06 December 2007

Nineteenth-Century Russian Exiles in Recent Anglophone Literature (Part Two)

Under Review
Sharon Rudahl, A Dangerous Woman: The Graphic Biography of Emma Goldman (New York: New Press, 2007)

Historians have long been possessed by the notion of a usable past. In its simplest form, this tack has the historian cull from the past stories of human virtue—courage, loyalty, or kindness. At a higher level, historians draw parallels between past and present, looking to the lessons and thought of the past to guide inhabitants of the present through our sundry quandaries. Finally, historians may search for a usable, if not applicable, past by looking critically at earlier periods in order to explain the origins and limits of the present. It is to Sharon Rudahl’s credit that her graphic biography of Emma Goldman, A Dangerous Woman, operates on all of these levels.

Given records:
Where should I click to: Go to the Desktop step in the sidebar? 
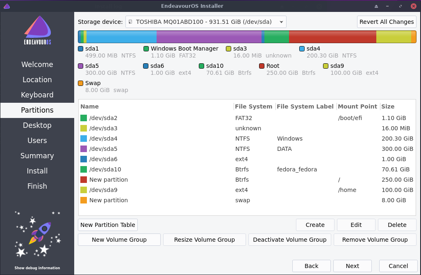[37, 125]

==

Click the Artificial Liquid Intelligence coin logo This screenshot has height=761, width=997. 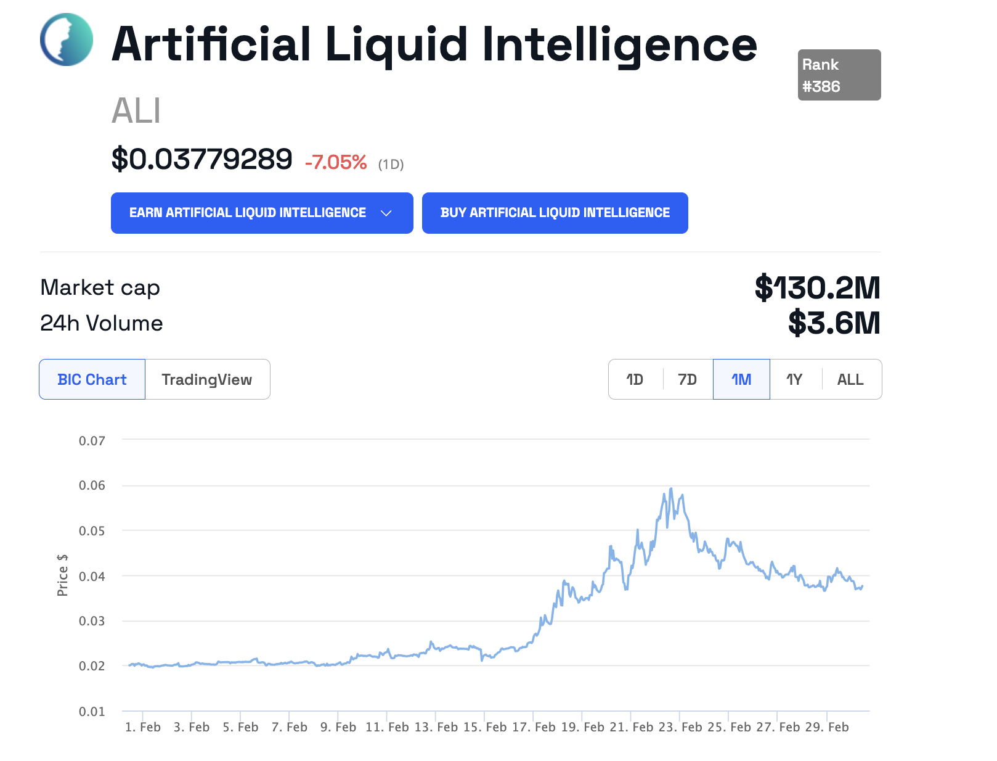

Exercises:
1. Summarize the review in two sentences.
2. Copy the review word for word from "Historians have long" to "of these levels.".
3. According to the review, why do historians look critically at earlier periods? Answer in one or two sentences.

Answers for this exercise:
1. Historians have long sought a usable past, whether by drawing stories of human virtue from it, by finding parallels whose lessons can guide the present, or by examining earlier periods critically to explain the origins and limits of the present. Sharon Rudahl's graphic biography of Emma Goldman, A Dangerous Woman, is credited with working on all of these levels.

2.
Historians have long been possessed by the notion of a usable past. In its simplest form, this tack has the historian cull from the past stories of human virtue—courage, loyalty, or kindness. At a higher level, historians draw parallels between past and present, looking to the lessons and thought of the past to guide inhabitants of the present through our sundry quandaries. Finally, historians may search for a usable, if not applicable, past by looking critically at earlier periods in order to explain the origins and limits of the present. It is to Sharon Rudahl’s credit that her graphic biography of Emma Goldman, A Dangerous Woman, operates on all of these levels.

3. They do so to explain the origins and limits of the present. In this way they look for a past that is usable even if it is not applicable.